= K. Lee Scott =

K. (Kayron) Lee Scott (born 1950 in Valley, Alabama) is an internationally known teacher, musician, conductor, and composer of sacred music, choral music, and hymns, residing in Birmingham, Alabama.

==Biography==
Scott has been recognized, during the past twenty plus years, as one of America's foremost composers of music for the church. His hymns are published in eight hymnals, including A New Hymnal for Colleges and Schools (Yale University Press), Voices United (The United Church of Canada) and With One Voice (Evangelical Lutheran Church in America). He has published over 300 compositions including anthems, hymns, works for solo voice, organ, brass, and major works including a Christmas Cantata and Te Deum, through more than a dozen publishers. He was jointly commissioned (1995) by the Hymn Society in the United States and Canada and Choristers Guild to compose a hymn setting for their convention in San Diego.

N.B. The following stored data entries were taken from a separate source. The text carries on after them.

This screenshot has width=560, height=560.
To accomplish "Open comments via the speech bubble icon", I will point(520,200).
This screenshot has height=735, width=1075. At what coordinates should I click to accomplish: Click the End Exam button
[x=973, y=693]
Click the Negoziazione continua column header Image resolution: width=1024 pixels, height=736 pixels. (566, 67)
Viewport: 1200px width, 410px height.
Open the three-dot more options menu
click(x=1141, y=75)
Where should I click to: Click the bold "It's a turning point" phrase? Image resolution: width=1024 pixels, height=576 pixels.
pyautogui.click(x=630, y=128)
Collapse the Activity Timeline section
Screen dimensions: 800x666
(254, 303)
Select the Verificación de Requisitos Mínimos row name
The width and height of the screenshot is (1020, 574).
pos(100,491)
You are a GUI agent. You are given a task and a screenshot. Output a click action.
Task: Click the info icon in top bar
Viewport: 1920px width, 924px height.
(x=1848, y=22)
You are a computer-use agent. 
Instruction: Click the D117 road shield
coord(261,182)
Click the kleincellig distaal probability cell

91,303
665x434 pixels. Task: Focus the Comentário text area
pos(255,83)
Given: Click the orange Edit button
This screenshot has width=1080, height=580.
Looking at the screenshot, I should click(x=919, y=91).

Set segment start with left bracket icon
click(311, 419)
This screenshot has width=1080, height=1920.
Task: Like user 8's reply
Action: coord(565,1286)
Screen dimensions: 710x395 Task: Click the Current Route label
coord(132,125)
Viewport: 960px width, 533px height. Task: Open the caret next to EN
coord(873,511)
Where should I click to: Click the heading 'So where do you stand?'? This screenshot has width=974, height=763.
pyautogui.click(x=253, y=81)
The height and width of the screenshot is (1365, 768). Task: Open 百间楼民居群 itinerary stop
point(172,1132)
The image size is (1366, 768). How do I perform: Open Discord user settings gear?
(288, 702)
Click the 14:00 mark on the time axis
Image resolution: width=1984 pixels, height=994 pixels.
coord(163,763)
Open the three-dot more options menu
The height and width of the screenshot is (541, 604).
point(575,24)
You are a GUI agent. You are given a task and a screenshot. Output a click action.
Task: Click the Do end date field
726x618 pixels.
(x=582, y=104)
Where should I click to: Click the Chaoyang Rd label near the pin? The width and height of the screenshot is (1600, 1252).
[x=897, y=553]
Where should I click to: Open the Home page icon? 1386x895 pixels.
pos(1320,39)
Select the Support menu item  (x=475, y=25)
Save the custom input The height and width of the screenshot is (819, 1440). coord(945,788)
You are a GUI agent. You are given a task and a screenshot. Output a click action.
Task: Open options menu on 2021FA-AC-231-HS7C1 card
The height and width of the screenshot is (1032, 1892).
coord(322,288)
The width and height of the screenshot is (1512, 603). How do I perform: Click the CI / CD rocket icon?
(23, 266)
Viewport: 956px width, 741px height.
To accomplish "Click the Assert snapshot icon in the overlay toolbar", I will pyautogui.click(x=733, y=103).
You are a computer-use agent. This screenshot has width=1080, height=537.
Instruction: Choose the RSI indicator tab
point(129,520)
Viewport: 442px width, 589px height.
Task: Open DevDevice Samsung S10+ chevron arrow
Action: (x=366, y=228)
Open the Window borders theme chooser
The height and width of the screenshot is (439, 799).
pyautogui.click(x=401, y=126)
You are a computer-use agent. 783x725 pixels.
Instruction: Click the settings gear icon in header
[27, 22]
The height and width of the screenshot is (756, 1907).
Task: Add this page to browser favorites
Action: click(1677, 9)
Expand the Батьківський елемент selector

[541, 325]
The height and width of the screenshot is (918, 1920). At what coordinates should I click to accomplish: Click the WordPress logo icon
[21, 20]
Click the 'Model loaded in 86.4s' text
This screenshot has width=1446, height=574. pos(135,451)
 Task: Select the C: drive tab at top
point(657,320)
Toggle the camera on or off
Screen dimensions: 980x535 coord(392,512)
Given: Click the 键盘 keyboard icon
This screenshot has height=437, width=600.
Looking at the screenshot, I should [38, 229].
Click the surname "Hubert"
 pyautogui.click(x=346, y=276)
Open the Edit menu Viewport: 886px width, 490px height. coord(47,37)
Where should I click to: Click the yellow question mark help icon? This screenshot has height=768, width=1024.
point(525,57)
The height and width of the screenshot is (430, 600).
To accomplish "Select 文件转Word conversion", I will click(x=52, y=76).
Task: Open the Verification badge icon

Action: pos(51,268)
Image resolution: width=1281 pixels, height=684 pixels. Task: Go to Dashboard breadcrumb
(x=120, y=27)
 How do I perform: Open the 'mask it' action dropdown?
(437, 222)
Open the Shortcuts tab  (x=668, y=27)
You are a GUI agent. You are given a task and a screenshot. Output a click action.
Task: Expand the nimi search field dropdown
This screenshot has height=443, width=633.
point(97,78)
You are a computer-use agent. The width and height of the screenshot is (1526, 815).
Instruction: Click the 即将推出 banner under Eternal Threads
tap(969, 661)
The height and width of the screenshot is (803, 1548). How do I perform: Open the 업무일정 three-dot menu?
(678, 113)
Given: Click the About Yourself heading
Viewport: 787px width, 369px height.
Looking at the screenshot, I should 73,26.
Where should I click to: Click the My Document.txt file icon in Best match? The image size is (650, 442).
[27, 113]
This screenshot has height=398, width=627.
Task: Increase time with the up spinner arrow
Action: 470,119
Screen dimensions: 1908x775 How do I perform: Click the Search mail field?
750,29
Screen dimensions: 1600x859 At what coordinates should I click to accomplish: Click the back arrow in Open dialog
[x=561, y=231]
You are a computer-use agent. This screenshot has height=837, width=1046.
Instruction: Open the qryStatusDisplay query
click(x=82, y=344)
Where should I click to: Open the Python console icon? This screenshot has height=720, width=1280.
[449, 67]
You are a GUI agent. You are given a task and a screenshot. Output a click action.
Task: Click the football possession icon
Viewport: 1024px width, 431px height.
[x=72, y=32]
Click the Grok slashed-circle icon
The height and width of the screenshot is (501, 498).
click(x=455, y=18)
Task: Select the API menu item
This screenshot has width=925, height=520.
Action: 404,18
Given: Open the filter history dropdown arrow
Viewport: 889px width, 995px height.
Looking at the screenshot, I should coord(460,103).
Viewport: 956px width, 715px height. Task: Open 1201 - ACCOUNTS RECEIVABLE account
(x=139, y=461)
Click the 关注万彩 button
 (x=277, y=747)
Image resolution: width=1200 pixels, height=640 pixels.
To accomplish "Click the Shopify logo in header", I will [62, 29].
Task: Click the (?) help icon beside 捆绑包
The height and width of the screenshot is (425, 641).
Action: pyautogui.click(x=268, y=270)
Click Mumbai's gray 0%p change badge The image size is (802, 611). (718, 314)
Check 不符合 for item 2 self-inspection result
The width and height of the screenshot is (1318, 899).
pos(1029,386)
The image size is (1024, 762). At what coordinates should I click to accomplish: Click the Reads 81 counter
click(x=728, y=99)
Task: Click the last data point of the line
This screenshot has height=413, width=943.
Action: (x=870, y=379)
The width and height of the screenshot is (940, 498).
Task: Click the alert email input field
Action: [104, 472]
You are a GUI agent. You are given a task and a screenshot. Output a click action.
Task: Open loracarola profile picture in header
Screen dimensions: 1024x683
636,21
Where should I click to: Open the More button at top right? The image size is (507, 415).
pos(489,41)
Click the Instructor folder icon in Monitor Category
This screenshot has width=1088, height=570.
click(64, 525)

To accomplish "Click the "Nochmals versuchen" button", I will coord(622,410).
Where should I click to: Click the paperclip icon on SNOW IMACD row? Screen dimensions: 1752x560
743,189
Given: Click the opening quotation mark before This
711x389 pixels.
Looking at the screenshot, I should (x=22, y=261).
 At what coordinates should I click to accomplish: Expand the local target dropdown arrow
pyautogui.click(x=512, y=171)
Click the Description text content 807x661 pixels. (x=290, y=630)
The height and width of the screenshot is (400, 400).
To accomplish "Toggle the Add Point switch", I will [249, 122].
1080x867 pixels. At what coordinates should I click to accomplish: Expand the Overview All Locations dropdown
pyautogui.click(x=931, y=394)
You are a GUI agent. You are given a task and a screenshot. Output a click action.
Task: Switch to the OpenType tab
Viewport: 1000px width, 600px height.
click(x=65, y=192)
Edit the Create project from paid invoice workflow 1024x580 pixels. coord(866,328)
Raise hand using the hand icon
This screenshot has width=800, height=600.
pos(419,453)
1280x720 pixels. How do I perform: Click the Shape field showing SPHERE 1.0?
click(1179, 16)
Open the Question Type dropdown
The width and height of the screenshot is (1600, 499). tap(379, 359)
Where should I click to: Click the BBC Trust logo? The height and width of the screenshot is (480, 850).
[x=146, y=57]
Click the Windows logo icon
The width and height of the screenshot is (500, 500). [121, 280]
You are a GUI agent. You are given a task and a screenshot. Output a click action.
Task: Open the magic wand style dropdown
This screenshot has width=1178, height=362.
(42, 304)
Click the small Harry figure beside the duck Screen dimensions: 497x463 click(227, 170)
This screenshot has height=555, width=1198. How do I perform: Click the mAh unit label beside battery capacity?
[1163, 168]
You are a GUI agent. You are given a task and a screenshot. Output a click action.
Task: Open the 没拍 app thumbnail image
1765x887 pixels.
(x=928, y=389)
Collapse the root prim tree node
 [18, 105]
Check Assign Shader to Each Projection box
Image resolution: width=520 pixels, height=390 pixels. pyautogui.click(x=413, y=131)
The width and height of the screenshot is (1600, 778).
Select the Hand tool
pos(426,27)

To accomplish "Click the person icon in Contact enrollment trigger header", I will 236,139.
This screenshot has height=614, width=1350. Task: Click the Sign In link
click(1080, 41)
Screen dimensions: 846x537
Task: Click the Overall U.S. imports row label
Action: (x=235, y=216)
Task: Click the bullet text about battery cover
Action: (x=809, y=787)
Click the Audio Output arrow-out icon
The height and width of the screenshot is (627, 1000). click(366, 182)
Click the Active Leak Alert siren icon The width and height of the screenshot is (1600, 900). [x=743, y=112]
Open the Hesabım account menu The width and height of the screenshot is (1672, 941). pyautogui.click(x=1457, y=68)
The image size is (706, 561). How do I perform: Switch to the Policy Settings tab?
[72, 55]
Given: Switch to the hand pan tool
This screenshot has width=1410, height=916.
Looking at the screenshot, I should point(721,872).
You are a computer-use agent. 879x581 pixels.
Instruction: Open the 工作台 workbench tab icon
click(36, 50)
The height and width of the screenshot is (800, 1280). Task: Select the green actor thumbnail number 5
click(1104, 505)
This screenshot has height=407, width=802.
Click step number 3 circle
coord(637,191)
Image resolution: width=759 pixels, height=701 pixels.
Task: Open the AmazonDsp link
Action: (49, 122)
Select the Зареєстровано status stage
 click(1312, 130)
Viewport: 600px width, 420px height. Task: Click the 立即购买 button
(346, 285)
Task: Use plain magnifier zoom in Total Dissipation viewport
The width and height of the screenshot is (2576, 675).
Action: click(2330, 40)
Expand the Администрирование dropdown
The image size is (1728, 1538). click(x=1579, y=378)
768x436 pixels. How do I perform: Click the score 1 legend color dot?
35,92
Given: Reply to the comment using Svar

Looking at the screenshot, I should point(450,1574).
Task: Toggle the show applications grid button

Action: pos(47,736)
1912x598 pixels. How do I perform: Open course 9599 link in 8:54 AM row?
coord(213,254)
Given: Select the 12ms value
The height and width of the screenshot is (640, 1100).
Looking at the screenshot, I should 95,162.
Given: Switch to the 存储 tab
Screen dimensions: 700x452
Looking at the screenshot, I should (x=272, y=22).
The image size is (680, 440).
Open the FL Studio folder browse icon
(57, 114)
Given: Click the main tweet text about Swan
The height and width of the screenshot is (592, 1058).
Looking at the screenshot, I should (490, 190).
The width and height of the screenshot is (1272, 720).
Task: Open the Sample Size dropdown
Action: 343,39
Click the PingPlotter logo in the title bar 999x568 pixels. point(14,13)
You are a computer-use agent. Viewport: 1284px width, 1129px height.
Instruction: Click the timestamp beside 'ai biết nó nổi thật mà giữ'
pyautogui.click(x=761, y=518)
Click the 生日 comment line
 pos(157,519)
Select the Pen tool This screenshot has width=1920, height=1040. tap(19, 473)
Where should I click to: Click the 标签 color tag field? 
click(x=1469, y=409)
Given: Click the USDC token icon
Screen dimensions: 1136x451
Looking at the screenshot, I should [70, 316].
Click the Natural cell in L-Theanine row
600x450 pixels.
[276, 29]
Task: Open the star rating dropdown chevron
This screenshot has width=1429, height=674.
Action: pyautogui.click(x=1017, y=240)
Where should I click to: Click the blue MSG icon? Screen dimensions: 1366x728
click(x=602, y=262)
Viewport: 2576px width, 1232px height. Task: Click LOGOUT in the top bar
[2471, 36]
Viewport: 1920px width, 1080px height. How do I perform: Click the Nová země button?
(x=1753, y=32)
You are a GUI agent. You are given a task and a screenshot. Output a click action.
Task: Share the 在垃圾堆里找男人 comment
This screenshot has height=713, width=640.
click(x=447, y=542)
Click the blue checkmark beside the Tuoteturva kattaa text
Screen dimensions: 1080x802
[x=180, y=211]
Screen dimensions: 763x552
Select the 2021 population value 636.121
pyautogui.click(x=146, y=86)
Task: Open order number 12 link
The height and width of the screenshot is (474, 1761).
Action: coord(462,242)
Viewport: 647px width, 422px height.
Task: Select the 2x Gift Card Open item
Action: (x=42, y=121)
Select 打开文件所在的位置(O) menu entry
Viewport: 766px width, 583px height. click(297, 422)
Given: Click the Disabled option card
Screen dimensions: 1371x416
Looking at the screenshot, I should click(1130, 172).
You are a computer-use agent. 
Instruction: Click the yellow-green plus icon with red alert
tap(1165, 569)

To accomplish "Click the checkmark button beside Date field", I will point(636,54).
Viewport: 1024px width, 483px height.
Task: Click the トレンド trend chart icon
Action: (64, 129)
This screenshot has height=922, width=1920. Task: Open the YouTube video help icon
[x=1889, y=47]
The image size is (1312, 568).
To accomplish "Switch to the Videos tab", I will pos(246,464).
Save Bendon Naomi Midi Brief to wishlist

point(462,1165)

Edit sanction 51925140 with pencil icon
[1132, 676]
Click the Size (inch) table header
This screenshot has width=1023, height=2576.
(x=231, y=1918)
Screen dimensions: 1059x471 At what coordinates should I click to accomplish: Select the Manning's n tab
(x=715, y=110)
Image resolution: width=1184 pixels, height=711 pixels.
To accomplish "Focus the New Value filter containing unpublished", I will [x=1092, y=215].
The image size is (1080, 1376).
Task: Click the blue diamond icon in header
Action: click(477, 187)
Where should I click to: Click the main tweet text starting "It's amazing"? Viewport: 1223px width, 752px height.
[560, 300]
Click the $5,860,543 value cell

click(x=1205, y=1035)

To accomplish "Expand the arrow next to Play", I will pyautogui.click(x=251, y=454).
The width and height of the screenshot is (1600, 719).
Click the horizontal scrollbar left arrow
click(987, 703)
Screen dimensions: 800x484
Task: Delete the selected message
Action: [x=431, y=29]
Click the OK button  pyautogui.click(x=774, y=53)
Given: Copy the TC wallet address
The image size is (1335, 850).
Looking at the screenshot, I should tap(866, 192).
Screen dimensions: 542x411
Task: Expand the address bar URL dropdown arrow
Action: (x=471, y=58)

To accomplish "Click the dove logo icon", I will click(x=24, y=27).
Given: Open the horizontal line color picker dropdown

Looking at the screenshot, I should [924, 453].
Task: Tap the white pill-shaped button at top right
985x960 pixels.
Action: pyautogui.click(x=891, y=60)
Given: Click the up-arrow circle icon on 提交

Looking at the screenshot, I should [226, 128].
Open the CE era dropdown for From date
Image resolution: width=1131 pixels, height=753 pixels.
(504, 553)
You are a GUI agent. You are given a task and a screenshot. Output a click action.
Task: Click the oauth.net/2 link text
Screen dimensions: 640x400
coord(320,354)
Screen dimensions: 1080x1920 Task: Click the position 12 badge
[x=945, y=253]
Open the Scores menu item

Scott holds two degrees in choral music from the University of Alabama School of Music, where he studied under Frederick Prentice. He has also studied composition with Paul Hedwall and Gail Kubik. He has served on the music faculty of the University of Alabama School of Music, the University of Alabama at Birmingham Department of Music and the Samford University School of Music. He has appeared as guest conductor and clinician throughout the United States, and in Canada and Africa.

Scott's original hymn, titled "The Tree of Life" (Shades Mountain), has become one of the important hymn settings of our time. Two volumes of SAB (soprano, alto, baritone) anthems, Coram Deo I and II, are gaining wide popularity. In addition, MorningStar Music Publishers published Rejoice in God: The Lee Scott Hymnary.

==Selected discography==
- "The Wind of Heaven" The Lee Scott Singers.
- "The Glory of Christ" The Lee Scott Singers.
- "Christmastide" The Lee Scott Singers. Produced by Ray Reach.
- "Requiem" The Lee Scott Singers. Produced by Ray Reach.
- "Band of Angels - A Service of Remembrance" The Lee Scott Singers. Commissioned for presentation during the 50th anniversary commemoration (2013) of the tragic church bombing in Birmingham, Alabama which killed four little African-American girls. Premiered in 2013 at the Alys Stephens Center on the campus of the University of Alabama at Birmingham. A more recent recording was done on August 4 and 5, 2014, featuring the Lee Scott Singers, produced by Birmingham-based jazz pianist / composer / arranger Ray Reach.